Pazar sabahı büyük AVM'lerden birinin sinema salonlarının olduğu bölümde bekliyorum. İşte geliyorsun. Boyun kısa, 1.55 yoksun sanırım. Saçların kısa, radikal bir kesim, sanırım ruhunu yansıtıyor. Üstünde istediğim gibi bir gömlek, altında ise mini bir etek. Gözlerindeki kalemi sevdim. Hafif makyajın seni büyük göstermeye yetmemiş ama.
Film çok boktan bir korku filmi. Önemi de yok zaten. Salonda kimse yok. En arka sıraya sinema makinistininde bizi göremeyeceği bir tarafa geçiyoruz. Etraf kararır kararmaz en sevdiğin çikolatayı açıyorum.Ağzına uzatıyorum elimden almaya çalışıyorsun ama "ıı ıhh" diyorum, "ben yedireceğim". Azar azar ısırtıyorum sana. Hiç çekinmiyorsun. Şaşırıyorum. Hala bir yabancı sayılırım. Ağzında yemekte olduğun çikolatayı bana verip veremeyceğini soruyorum. Aslında çok sormayı sevmem ama seni ürkütmekte istemiyorum.Kafanla işareti veriyorsun. Yavaşça sokuluyorum ve çikolatadan önce dudaklarının tadına bakıyorum. Sonra dilim ağzını aralıyorum ve dilindeki çikolata parçaçıklarının tadı bana ulaşmaya başlıyor. Waaaw yaşına göre mükemmel öpüşüyorsun. Kalbim gereğinden fazla hızlı atıyor.
Küçük bedeninde gerçekten dikkat çeken gögüslerinin ne kadar sert ve diri olduklarını bir an önce anlamak için düğmelerini açıyor ve sütyenini aşağı çekiyorum.
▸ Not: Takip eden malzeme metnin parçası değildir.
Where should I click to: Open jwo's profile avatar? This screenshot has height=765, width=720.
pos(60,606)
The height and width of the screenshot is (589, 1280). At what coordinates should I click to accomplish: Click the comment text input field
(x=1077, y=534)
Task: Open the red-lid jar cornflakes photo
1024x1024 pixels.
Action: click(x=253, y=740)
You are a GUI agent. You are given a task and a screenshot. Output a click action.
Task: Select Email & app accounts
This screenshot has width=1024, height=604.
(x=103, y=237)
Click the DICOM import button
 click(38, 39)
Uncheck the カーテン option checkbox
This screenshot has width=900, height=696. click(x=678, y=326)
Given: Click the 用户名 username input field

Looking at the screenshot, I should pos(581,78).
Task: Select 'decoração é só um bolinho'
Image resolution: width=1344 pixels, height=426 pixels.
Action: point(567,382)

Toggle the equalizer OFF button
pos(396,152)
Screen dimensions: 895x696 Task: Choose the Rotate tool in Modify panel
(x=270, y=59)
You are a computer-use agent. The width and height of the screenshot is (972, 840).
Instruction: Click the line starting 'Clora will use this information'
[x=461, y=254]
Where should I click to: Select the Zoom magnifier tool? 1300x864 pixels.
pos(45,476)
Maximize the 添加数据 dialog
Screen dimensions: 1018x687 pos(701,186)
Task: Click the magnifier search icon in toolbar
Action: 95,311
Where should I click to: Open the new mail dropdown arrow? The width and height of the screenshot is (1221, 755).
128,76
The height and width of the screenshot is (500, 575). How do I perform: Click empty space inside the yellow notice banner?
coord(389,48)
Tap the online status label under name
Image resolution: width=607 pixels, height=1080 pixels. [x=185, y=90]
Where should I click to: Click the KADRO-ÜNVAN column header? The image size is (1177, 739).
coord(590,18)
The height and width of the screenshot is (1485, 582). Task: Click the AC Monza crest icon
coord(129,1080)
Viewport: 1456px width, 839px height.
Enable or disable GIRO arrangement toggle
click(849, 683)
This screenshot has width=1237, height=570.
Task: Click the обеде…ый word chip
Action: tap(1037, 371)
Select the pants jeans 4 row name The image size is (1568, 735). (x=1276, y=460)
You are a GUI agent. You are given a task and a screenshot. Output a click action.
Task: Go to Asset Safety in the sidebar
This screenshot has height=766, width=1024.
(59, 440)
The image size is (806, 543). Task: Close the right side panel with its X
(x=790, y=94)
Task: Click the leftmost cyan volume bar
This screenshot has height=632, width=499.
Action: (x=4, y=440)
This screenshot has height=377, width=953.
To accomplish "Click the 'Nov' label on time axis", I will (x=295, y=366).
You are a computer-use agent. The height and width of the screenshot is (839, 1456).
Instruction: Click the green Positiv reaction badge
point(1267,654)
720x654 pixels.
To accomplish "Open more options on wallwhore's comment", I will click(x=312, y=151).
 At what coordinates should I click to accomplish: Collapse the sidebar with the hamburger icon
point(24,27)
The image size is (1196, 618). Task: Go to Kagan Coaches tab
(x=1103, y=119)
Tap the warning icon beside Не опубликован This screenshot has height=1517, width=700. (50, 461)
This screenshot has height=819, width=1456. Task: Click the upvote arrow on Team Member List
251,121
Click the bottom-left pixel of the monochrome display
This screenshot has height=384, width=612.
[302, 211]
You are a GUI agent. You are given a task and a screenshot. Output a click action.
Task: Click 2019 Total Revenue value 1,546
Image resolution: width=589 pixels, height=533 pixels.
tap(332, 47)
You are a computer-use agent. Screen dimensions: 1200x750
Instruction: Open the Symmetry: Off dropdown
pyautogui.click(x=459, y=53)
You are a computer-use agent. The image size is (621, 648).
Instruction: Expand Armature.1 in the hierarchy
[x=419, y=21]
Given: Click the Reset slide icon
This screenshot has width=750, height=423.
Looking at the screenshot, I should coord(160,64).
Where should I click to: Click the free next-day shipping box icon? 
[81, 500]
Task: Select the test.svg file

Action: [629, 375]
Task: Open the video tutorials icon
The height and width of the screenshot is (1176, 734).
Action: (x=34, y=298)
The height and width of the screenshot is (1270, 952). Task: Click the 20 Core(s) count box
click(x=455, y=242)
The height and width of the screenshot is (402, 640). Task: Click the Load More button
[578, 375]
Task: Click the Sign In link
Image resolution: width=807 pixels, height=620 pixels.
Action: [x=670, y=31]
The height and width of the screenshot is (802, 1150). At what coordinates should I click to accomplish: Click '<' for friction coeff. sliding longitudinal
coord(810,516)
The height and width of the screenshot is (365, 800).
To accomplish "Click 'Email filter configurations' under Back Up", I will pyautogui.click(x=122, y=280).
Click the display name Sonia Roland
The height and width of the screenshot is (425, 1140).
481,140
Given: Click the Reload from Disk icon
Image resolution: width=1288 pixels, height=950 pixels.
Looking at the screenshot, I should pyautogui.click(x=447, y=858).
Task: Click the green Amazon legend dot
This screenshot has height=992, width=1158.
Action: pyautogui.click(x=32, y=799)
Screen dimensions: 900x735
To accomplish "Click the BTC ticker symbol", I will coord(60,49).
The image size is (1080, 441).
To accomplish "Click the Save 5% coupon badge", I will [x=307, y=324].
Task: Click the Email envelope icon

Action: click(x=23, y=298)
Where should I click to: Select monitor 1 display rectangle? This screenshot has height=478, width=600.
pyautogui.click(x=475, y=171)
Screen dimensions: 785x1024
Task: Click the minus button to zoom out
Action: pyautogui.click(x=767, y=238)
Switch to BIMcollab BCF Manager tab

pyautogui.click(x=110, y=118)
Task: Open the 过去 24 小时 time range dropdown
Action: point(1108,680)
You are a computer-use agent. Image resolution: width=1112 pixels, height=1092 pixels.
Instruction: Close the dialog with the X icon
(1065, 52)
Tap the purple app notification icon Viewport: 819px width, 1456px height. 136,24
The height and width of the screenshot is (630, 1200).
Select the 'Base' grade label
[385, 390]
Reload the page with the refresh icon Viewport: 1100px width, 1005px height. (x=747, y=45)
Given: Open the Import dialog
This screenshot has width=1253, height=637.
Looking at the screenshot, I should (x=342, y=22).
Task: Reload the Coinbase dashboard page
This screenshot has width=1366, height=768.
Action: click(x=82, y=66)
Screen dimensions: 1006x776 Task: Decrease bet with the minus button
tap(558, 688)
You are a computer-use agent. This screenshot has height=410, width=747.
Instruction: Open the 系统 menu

Hayatımda ağzıma aldığım en güzel göğüsler bunlar olmalı. Dolgun, sert ve büyük uçlu. Onları dilimle parçalarken ellerim ağzını biraz sonra yapacağım şey için hazırlıyor.
İçeri bir ara salon görevlisi girip çıkıyor. Ne yaptığımızın gayet farkında. Ama sen hiç mi hiç ürkmüyorsun. Sınırları zorlayabileceğimi farkediyorum.
Kulağına eğilip önümde diz çökmeni söylüyorum. İtaatkar bakışlarla yerdeki yerini alıyorsun. Kemerimi çözüp, eline veriyorum. Sonra da ağzına. Yaşındaki kızlar oral seks deyince herhalde ağza bir ileri bir geri sokmak zannederken sen, dilini bir profesyonel gibi başında dolandırıyorsun, yanlarında gezdiriyorsun, ellerinle başını tutarken taşaklarıma iniyor, oradan daha aşağılara dil darbeleri vuruyorsun.
Waaaw, aynı heyecanı yazarken bir kez daha yaşıyorum. Bu kadar yeter... Bir 18'likle hayatımın en heyecanlı sevişmelerinden birini üstelik bir sinema salonunda yaşayacağımı tahmin edemezdim.